**** Document extract ****

In China the 3rd and 2nd centuries BC correspond with the period of the unified empire under the Ch'in (221-206 BC) and Han (206 BC-AD 220) dynasties, which already had entered the Iron Age. In 108 BC the armies of the emperor Wu Ti occupied Manchuria and the northern part of the Korean peninsula, where they established Lo-lang and three other colonies. These colonies served as a base for a strong influx of Chinese culture into Korea, whence, in turn, it spread to Japan. The fact that Yayoi culture had iron implements from the outset, and bronze implements somewhat later, probably indicates borrowings from Han culture. Since iron rusts easily, comparatively few objects have been found, but they seem to have been widespread at the time. These include axes, knives, sickles and hoes, arrowheads, and swords. The bronze objects are also varied, including halberds, swords, spears, taku (bell-shaped devotional objects from China), and mirrors. The halberds, swords, and spears seem not to have been used in Japan for the practical purposes for which they were evolved in China but rather to have been prized as precious objects.

The cultivation of rice, probably introduced from the Yangtze River delta area of southern China, was one of the most important features of Yayoi culture. The earliest Yayoi pottery and sites, discovered in northern Kyushu, have yielded marks of rice husks as well as carbonized grains of rice; this suggests that rice growing was carried on in Japan from the earliest days of the culture. Traces of paddy fields, their divisions marked with wooden piles, have been found close to sites of settlements in various districts, along with irrigation channels equipped with dams and underdrains, showing that techniques of making and maintaining paddy fields were quite advanced. Rice was first grown in dry (i.e., nonirrigated) fields and marshy areas, however, before paddy cultivation--involving considerable investment of time, labor, and capital--came to predominate.

**** Data extract ****

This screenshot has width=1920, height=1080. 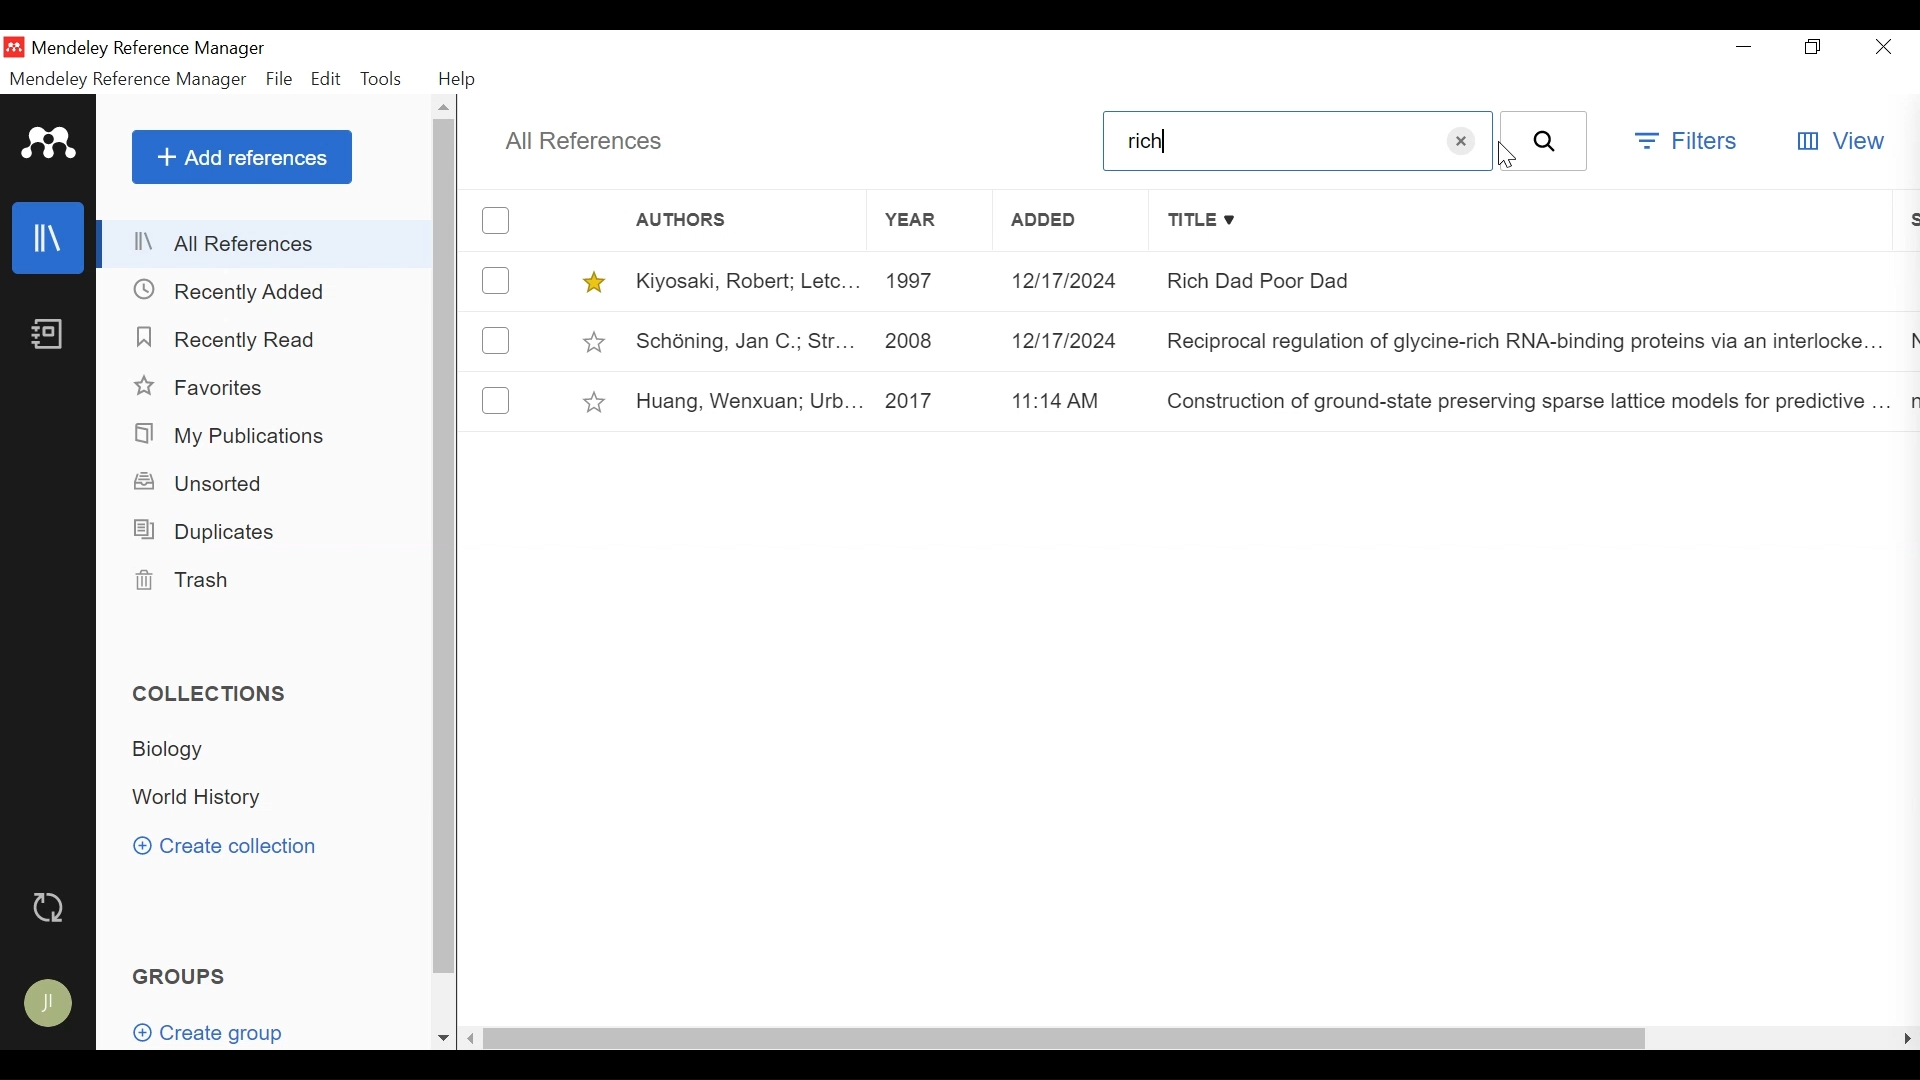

****

### Short task 1
According to the passage on Yayoi culture, where was rice cultivation probably introduced from?
### Short task 2
Write the next part of the passage on Yayoi culture, starting after its last sentence.
The material comes from a different source than the text.

### Written reply 1
The Yangtze River delta area of southern China.

### Written reply 2
Generally speaking, the settlements of this period were built on low-lying alluvial land to facilitate the irrigation of the paddies, but at one stage they were built instead in the hills or on high ground. It is not clear whether this was dictated by the needs of defense or whether dry cultivation was being practiced. Much as in the Jomon period, there were two types of dwelling--the pit type and the type built on the surface--but in addition to these, raised-floor structures appeared and were used for storing grain out of the reach of rodents.

With the acquisition of a knowledge of textiles, clothing made great strides compared with the Jomon period. The cloth was woven on primitive looms using vegetable fibers.

The dead were buried in either large clay urns or heavy stone coffins. Both were common in northern Kyushu and neighboring areas; similar urns and coffins also are found on the Korean peninsula, where they probably originated. The graves were usually marked by mounds of earth or circles of stones, but a special type employed a dolmen (a large slab of stone supported over the grave by a number of smaller stones). Since the erection of dolmens was widely practiced in Manchuria and Korea, these, too, are believed to be a sign of an influx of continental culture. Normally, graves occur in clusters, but occasionally one is found apart, surrounded by a ditch and with swords, beads, and mirrors buried along with the dead. Such special graves suggest that society was already divided into classes.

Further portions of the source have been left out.